I Don't Want To...
It's August 9th and it's the first nice day we've had in quite some time. Today has been a great day and it's only 1:00! I woke up to no alarm, had nowhere to be, and no obligations. After scrolling through Facebook and Instagram, I enjoyed a cup of coffee with Sid while she slurped hot chocolate. We chatted about our summer so far and how we don't want it to end. And then we took the pup for a walk, always a great time of conversation with my little lady.
I baked a fresh peach crumb cake for a friend, made turkey sandwiches for lunch, and prepped Chase for a sleepover at his buddy's house.
Now, Sidni and I are enjoying a lazy day at the pool where she's just made a new friend. Life can't get much better.

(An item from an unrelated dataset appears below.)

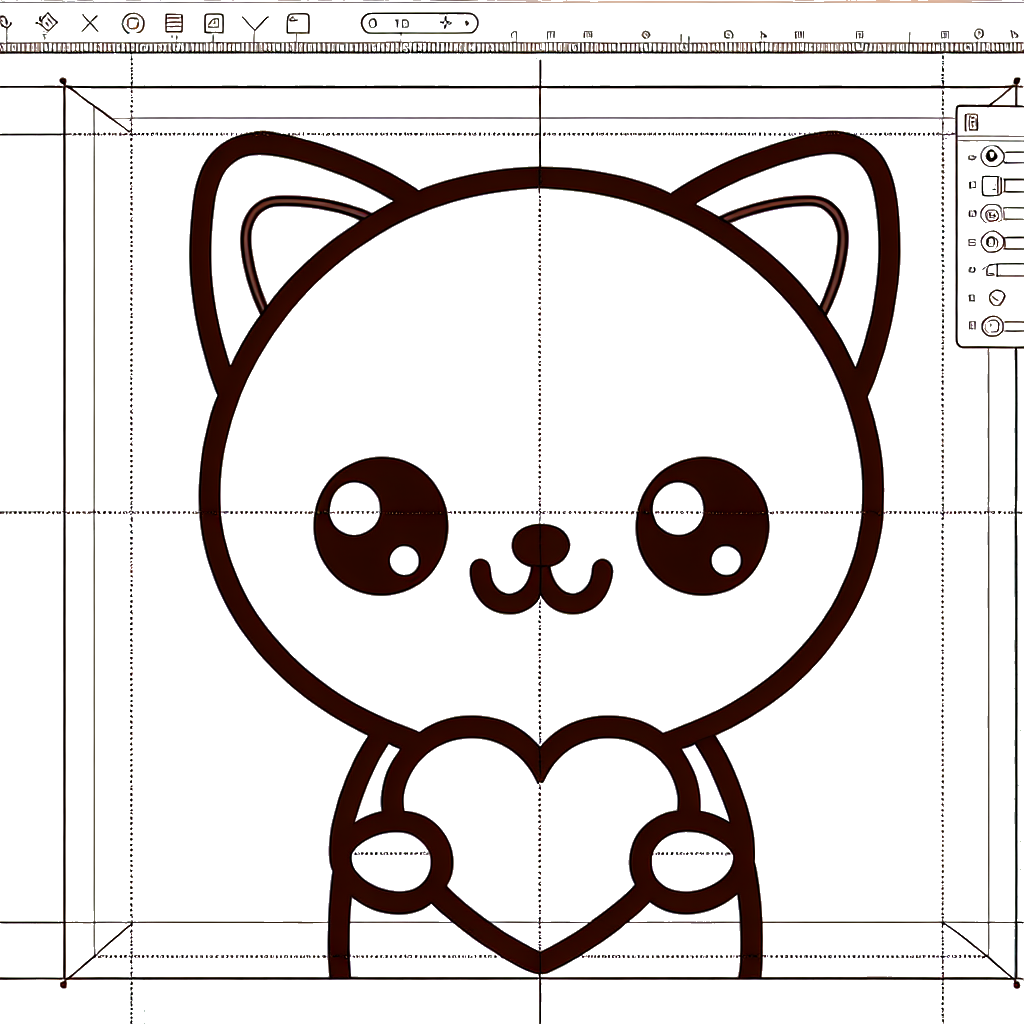Viewport: 1024px width, 1024px height.
Task: Select the filled-circle thumbnail in first row
Action: pyautogui.click(x=991, y=156)
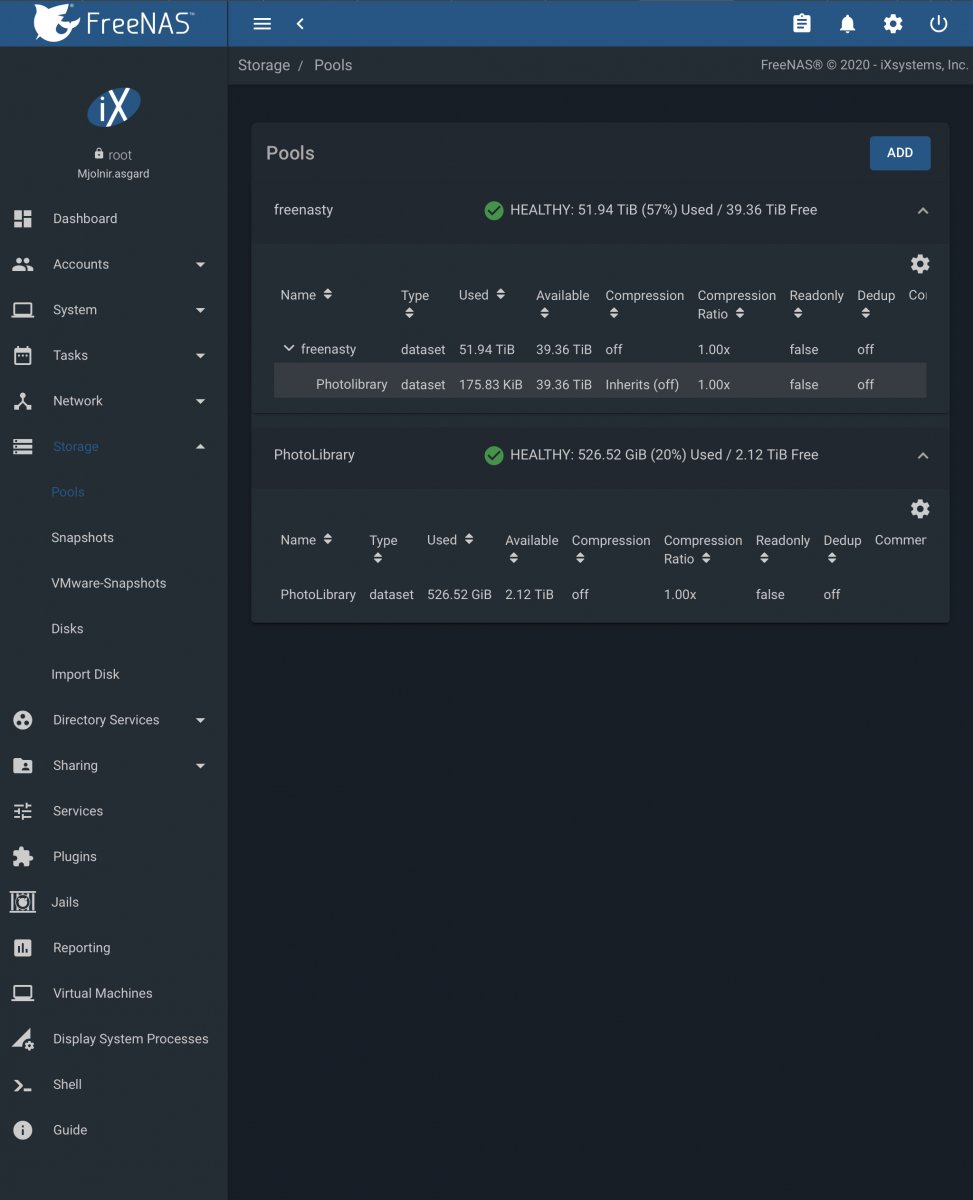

And in two weeks, it's back to work... For the first time, I really dread returning to a career that I have always loved. I have never enjoyed a summer more. Sure, we did fun things and went on an amazing vacation to Mexico. But what I enjoy more than anything is being home with my kids and only having to schedule the days around them, not my workday. I thrive on having the freedom to take my kids here and there or doing nothing at all. My kids want me around. They want my attention. They want to share their time with me. It won't always be this way.
It is crushing to head back to work. I'm split into what feels like a hundred pieces, never being on the top of my game at any of it. I can't take my kids to school, make them breakfast each morning, be a room mom, or attend school holiday events. I can't just take a day off to have lunch with them or see them give a classroom presentation. All the things I know my kids wish I could do. My wish, too.
I don't want to go back to work. I want to be a mom. Nothing else... just mom.